Note: As you might recall from the previous articles in this series, it's important to keep the system modular in design and not load any one piece with more than one task. In this case, the modular task is returning data from the sensor connected to a serial port. However, that data has one purpose-to be converted to a temperature value-so this script was designed to read the raw data and convert it to a usable temperature value.

The complete script is shown in Listing 1. The comments included in the script appropriately outline and document its functionality.

Listing 1: The readtemp.pl Perl script

#!/usr/bin/perl -w

# Declarations
use strict;
use Device::SerialPort qw( :PARAM :STAT 0.07 );
use vars qw /$VERSION/;
($VERSION) = '$Revision: 1.0 $' =~ /([d.]+)/;
my ($num, $char, $countchar, $buffer, $argument, $port);

# Get argument(s) from command line
if (@ARGV) {
  $port = "";
  # Note that the server room sensor is connected to 
  #   serial port 1 (ttyS0), lab sensor to serial
  #   serial port 2 (ttyS1)
  $argument = (shift @ARGV);
  if ($argument eq "ttyS0" || $argument eq "server") {
    $port = "/dev/ttyS0" }
  if ($argument eq "ttyS1" || $argument eq "lab" ) {
    $port = "/dev/ttyS1" }

  # If the port is set, proceed
  if ($port ne "" ) {

    # Open port
    my $PortObj = Device::SerialPort->new($port);

    # Init port and protocol vars
    my $STALL_DEFAULT=10;
    my $timeout=$STALL_DEFAULT;
    $PortObj->baudrate(9600);
    $PortObj->parity("none");
    $PortObj->databits(8);
    $PortObj->stopbits(1);
    
    # don't wait for each character
    $PortObj->read_char_time(0);   
    # 1 second per unfulfilled "read" call
    $PortObj->read_const_time(1000); 

    # Raise DTR and RTS
    my $dtr=$PortObj->dtr_active(1);
    my $rts=$PortObj->rts_active(1);

    # Clear buffers
    $PortObj->lookclear;
    $char = $PortObj->read(4);

    # Send temp read command
    $countchar = $PortObj->write("!0RT");

    # Read two-byte response (discard first byte)
    $char = $PortObj->read(1);

    # Close and destroy port
    undef $PortObj;

    # Convert to temp reading and output
    if ($char ne "") {
      $num = (ord($char) / 2 * 9 / 5) + 32;
    } else {
      $num = "Error reading temperature!";
    }
    print "$numn";

  } else {

    # If port not set, wrong params given on 
    #   command line; display usage
    &usage; }

} else {

  # If no arguments are given, display usage
  &usage; }

  # Display usage
sub usage {
  die "nUsage: readtemp.pl ttyS0 | ttyS1 | server | lab$!nn";
}

As the code shows, specifically in the usage() function, the script accepts four parameters to determine the serial port that you want to access.
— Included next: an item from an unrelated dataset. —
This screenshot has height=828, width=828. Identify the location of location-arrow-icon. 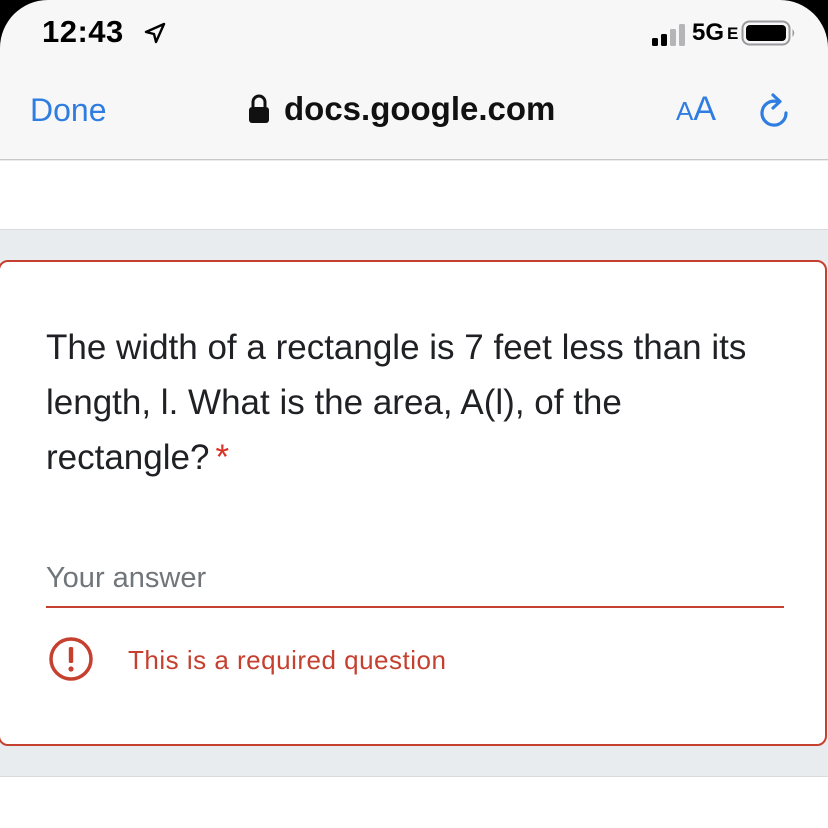
(155, 33).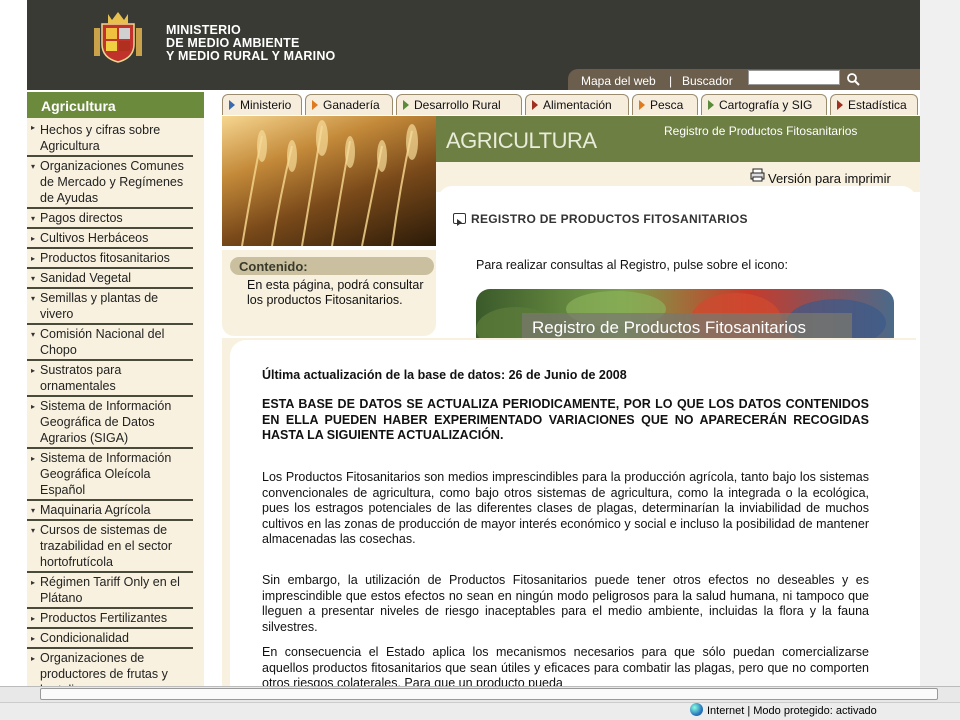 This screenshot has width=960, height=720. I want to click on section-heading: REGISTRO DE PRODUCTOS FITOSANITARIOS, so click(610, 219).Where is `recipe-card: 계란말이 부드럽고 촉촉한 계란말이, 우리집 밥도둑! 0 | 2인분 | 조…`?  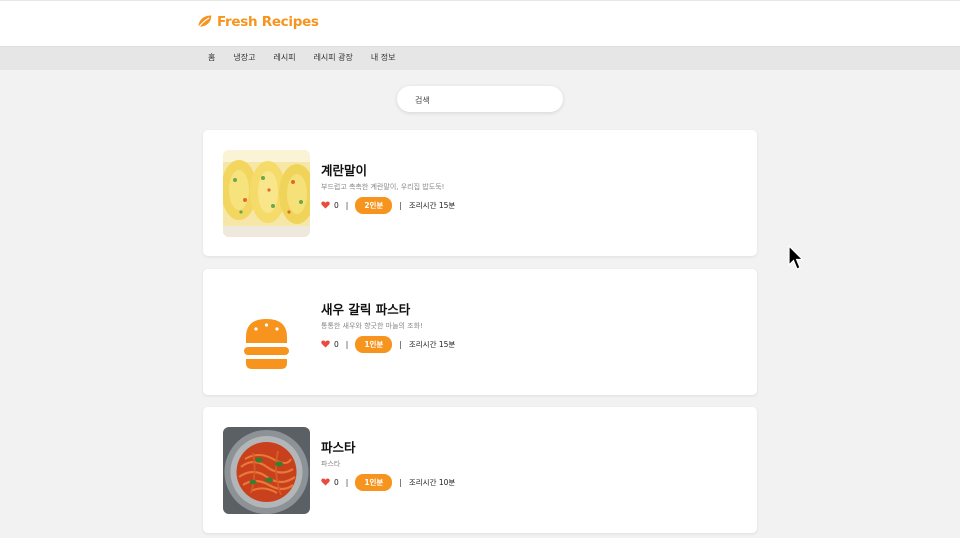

Because the script was meant for Progeny's use, I included "server" and "lab" as shortcuts for the ports to which the appropriate sensor was connected. Users who were unsure of which port was for the lab sensor could simply run the script with "lab" as the parameter, to have the script return the temperature in the lab. An even more flexible construction would have been to create a configuration file that mapped the ports to human-readable forms as needed. However, that was overkill at the time, when the script was intended for limited use.

This one script replaced the use of Kermit and its script, as well as the Perl routine to convert the sensor's reading to a temperature value. The new script functioned much better than the Kermit solution-no errors in reading, and a lot less overhead.